Wood is a natural, organic matter that is not free from imperfections and most importantly, is not homogeneous in its structure. Contrary to common materials such as plastics and metal, wood can alter its shape, its look and its finish even after it has been cut, dried, shaped and finalised as ready to use product.
Wood is a hygroscopic material, which put simply, means it easily absorbs moisture. Wood cells fit together like groups of straws or thin pipes. The cell wall naturally contains a small amount of moisture, and the “hollow” part of the cell also has room to hold and release moisture. While a tree is growing, this cell interior conducts water and nutrients from the roots to the various parts of the tree. Once a tree has been cut, the “green” lumber is kiln-dried to remove the bulk of that mobile moisture before the lumber is manufactured into various wood products.
The structure of the cell however remains the same, with room to absorb and release moisture from its surroundings. That moisture very often comes from water in the atmosphere (relative humidity), and it is crucial to note that there is a continuous interaction between wood and its environment.
The structure of the cells of the wood combined with accidental or constant exposure to levels of high or low humidity in the air can cause two very common cases:
- expansion and shrinkage of the wood
- raising the grain of the wood
Expansion and Shrinkage
Fluctuation in air humidity is very common when seasons change - dry/wet, or in our case when wood is transported from one part of the world to another.
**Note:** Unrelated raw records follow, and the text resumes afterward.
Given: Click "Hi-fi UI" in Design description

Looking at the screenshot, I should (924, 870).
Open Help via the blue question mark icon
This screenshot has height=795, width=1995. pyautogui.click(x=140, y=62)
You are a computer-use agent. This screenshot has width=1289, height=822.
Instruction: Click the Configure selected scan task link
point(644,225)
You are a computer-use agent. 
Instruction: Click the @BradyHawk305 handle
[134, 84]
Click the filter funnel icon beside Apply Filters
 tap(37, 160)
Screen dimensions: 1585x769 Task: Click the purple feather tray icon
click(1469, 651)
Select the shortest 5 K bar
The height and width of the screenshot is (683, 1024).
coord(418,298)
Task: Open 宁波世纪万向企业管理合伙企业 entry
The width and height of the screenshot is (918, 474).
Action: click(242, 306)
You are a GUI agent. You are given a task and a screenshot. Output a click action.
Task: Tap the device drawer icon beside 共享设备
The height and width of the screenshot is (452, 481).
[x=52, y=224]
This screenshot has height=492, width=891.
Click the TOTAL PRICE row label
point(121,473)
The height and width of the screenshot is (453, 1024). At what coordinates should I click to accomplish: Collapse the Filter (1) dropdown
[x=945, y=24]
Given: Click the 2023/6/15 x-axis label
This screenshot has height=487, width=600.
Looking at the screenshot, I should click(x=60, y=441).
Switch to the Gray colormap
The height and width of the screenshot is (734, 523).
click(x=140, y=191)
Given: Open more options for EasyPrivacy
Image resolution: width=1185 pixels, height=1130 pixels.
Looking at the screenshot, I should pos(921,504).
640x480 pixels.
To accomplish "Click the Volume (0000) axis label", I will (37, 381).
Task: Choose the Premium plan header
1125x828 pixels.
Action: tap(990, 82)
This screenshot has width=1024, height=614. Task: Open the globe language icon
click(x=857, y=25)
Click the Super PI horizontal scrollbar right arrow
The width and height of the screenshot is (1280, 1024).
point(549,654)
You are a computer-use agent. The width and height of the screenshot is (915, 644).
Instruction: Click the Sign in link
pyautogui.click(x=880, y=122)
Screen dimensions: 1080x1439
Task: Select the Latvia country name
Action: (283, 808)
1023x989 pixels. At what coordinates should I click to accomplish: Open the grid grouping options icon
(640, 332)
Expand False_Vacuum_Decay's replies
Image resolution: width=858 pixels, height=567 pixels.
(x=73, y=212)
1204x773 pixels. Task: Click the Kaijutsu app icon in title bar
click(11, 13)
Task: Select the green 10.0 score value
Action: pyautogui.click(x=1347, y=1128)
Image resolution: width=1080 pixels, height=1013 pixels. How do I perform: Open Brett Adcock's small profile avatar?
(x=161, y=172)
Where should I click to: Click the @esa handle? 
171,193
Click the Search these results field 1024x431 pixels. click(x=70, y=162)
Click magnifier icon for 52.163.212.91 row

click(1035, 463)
Moisture being released from or absorbed by the wood is what may create the change in the shape or size.
Wood may feel rough as a result of exposure to high levels of humidity. The term is commonly known as Grain Raising. Grain Raising is the outcome of the interaction of the cell structure of the wood with the air humidity.
To avoid grain raising, and to "seal" the wood, many crafters apply organic finishes such as beeswax, olive oil, etc on untreated wood.
Why Are They A Better Choice?
Wooden toys support imaginative play since they are more open-ended in the way they are designed. By giving children objects that are not highly formed and detailed, they can easily become more than one thing, and give children’s imaginations free reign. It is especially important that we nourish and bring balance to our children's sense of touch, by providing the most natural toys because sight is as important as touch .By surrounding children with beauty, we are not only contributing to their sense of wellbeing, but also developing their aesthetic awareness and appreciation.
So many toys are loud and made of plastic, and are not as safe as wood. Children often mouth and sometimes ingest residue or parts of what they are playing with, so care should be taken with this, no matter how safe the materials are reported to be. Plastic materials have their place in our world, but when it comes to children’s playthings we should be very conscious and careful.
Play is a Child’s Work and Toys Are Her Tools.